Aim of the task
Reproduce the data exactly. Omit no record.

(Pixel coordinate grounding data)
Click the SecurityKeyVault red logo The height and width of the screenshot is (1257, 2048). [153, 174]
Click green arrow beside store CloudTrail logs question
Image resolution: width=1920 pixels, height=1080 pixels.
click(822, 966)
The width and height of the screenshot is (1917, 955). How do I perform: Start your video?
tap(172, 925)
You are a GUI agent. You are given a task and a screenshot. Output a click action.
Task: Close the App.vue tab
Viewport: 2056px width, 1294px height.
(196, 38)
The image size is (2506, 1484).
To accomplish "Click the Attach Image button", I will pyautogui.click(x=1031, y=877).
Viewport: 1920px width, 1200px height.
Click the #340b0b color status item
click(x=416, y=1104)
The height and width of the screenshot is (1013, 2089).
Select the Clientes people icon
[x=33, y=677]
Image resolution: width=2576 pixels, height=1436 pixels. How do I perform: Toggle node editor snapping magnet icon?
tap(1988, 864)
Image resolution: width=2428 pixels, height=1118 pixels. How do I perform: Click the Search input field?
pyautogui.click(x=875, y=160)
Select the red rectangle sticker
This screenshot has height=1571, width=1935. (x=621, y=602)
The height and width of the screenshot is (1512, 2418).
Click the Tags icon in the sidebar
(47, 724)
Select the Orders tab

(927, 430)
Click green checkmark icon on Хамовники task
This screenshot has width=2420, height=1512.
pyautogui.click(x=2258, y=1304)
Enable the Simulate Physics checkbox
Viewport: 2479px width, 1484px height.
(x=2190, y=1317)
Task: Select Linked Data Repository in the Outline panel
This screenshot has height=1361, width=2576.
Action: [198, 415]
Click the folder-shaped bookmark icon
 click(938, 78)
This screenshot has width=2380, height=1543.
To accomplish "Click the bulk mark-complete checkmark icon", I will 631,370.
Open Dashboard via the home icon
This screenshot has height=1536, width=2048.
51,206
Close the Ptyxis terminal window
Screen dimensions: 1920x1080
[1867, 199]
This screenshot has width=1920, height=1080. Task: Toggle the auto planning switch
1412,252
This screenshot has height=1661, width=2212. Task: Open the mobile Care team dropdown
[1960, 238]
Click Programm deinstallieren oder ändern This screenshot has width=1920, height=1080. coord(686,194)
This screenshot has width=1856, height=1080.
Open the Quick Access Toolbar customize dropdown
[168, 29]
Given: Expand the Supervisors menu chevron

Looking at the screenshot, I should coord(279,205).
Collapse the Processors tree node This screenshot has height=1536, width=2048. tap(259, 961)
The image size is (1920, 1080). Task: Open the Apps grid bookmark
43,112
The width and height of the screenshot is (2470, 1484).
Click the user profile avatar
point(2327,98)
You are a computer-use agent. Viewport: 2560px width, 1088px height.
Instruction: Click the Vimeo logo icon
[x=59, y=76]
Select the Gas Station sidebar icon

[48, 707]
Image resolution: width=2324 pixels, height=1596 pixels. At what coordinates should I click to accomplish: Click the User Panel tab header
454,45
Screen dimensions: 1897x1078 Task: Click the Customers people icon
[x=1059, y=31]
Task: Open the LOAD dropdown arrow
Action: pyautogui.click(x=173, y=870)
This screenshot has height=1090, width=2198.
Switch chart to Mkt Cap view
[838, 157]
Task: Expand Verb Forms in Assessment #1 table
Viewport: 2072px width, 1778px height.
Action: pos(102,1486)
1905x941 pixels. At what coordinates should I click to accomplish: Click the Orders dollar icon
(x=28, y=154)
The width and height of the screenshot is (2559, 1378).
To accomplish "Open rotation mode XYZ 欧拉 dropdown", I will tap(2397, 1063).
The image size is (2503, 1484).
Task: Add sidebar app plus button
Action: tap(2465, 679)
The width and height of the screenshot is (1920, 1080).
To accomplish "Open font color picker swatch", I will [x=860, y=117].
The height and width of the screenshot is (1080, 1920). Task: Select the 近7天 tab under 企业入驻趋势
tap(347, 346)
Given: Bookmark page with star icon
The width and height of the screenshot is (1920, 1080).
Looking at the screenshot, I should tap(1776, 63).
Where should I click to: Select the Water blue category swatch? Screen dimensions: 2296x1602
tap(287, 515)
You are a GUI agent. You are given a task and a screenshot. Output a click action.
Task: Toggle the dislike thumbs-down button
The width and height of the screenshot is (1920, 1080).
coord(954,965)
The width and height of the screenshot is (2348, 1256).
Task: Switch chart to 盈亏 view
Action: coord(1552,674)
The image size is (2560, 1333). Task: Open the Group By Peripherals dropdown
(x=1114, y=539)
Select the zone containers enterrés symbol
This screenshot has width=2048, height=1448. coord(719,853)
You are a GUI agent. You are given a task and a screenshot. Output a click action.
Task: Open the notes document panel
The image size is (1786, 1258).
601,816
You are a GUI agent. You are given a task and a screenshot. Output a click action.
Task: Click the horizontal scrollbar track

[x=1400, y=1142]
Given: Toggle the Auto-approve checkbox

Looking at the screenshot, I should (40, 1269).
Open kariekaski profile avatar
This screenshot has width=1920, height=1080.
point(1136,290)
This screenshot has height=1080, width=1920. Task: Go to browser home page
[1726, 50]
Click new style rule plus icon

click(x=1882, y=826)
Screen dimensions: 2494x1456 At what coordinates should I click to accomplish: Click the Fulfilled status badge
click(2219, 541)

Solution to this exercise
Click the SecurityKeyVault red logo The height and width of the screenshot is (1257, 2048). [153, 174]
Click green arrow beside store CloudTrail logs question
Image resolution: width=1920 pixels, height=1080 pixels.
click(822, 966)
The width and height of the screenshot is (1917, 955). How do I perform: Start your video?
tap(172, 925)
You are a GUI agent. You are given a task and a screenshot. Output a click action.
Task: Close the App.vue tab
Viewport: 2056px width, 1294px height.
(196, 38)
The image size is (2506, 1484).
To accomplish "Click the Attach Image button", I will pyautogui.click(x=1031, y=877).
Viewport: 1920px width, 1200px height.
Click the #340b0b color status item
click(x=416, y=1104)
The height and width of the screenshot is (1013, 2089).
Select the Clientes people icon
[x=33, y=677]
Image resolution: width=2576 pixels, height=1436 pixels. How do I perform: Toggle node editor snapping magnet icon?
tap(1988, 864)
Image resolution: width=2428 pixels, height=1118 pixels. How do I perform: Click the Search input field?
pyautogui.click(x=875, y=160)
Select the red rectangle sticker
This screenshot has height=1571, width=1935. (x=621, y=602)
The height and width of the screenshot is (1512, 2418).
Click the Tags icon in the sidebar
(47, 724)
Select the Orders tab

(927, 430)
Click green checkmark icon on Хамовники task
This screenshot has width=2420, height=1512.
pyautogui.click(x=2258, y=1304)
Enable the Simulate Physics checkbox
Viewport: 2479px width, 1484px height.
(x=2190, y=1317)
Task: Select Linked Data Repository in the Outline panel
This screenshot has height=1361, width=2576.
Action: [198, 415]
Click the folder-shaped bookmark icon
 click(938, 78)
This screenshot has width=2380, height=1543.
To accomplish "Click the bulk mark-complete checkmark icon", I will 631,370.
Open Dashboard via the home icon
This screenshot has height=1536, width=2048.
51,206
Close the Ptyxis terminal window
Screen dimensions: 1920x1080
[1867, 199]
This screenshot has width=1920, height=1080. Task: Toggle the auto planning switch
1412,252
This screenshot has height=1661, width=2212. Task: Open the mobile Care team dropdown
[1960, 238]
Click Programm deinstallieren oder ändern This screenshot has width=1920, height=1080. coord(686,194)
This screenshot has width=1856, height=1080.
Open the Quick Access Toolbar customize dropdown
[168, 29]
Given: Expand the Supervisors menu chevron

Looking at the screenshot, I should coord(279,205).
Collapse the Processors tree node This screenshot has height=1536, width=2048. tap(259, 961)
The image size is (1920, 1080). Task: Open the Apps grid bookmark
43,112
The width and height of the screenshot is (2470, 1484).
Click the user profile avatar
point(2327,98)
You are a computer-use agent. Viewport: 2560px width, 1088px height.
Instruction: Click the Vimeo logo icon
[x=59, y=76]
Select the Gas Station sidebar icon

[48, 707]
Image resolution: width=2324 pixels, height=1596 pixels. At what coordinates should I click to accomplish: Click the User Panel tab header
454,45
Screen dimensions: 1897x1078 Task: Click the Customers people icon
[x=1059, y=31]
Task: Open the LOAD dropdown arrow
Action: pyautogui.click(x=173, y=870)
This screenshot has height=1090, width=2198.
Switch chart to Mkt Cap view
[838, 157]
Task: Expand Verb Forms in Assessment #1 table
Viewport: 2072px width, 1778px height.
Action: pos(102,1486)
1905x941 pixels. At what coordinates should I click to accomplish: Click the Orders dollar icon
(x=28, y=154)
The width and height of the screenshot is (2559, 1378).
To accomplish "Open rotation mode XYZ 欧拉 dropdown", I will tap(2397, 1063).
The image size is (2503, 1484).
Task: Add sidebar app plus button
Action: tap(2465, 679)
The width and height of the screenshot is (1920, 1080).
To accomplish "Open font color picker swatch", I will [x=860, y=117].
The height and width of the screenshot is (1080, 1920). Task: Select the 近7天 tab under 企业入驻趋势
tap(347, 346)
Given: Bookmark page with star icon
The width and height of the screenshot is (1920, 1080).
Looking at the screenshot, I should tap(1776, 63).
Where should I click to: Select the Water blue category swatch? Screen dimensions: 2296x1602
tap(287, 515)
You are a GUI agent. You are given a task and a screenshot. Output a click action.
Task: Toggle the dislike thumbs-down button
The width and height of the screenshot is (1920, 1080).
coord(954,965)
The width and height of the screenshot is (2348, 1256).
Task: Switch chart to 盈亏 view
Action: coord(1552,674)
The image size is (2560, 1333). Task: Open the Group By Peripherals dropdown
(x=1114, y=539)
Select the zone containers enterrés symbol
This screenshot has width=2048, height=1448. coord(719,853)
You are a GUI agent. You are given a task and a screenshot. Output a click action.
Task: Open the notes document panel
The image size is (1786, 1258).
601,816
You are a GUI agent. You are given a task and a screenshot. Output a click action.
Task: Click the horizontal scrollbar track

[x=1400, y=1142]
Given: Toggle the Auto-approve checkbox

Looking at the screenshot, I should (40, 1269).
Open kariekaski profile avatar
This screenshot has width=1920, height=1080.
point(1136,290)
This screenshot has height=1080, width=1920. Task: Go to browser home page
[1726, 50]
Click new style rule plus icon

click(x=1882, y=826)
Screen dimensions: 2494x1456 At what coordinates should I click to accomplish: Click the Fulfilled status badge
click(2219, 541)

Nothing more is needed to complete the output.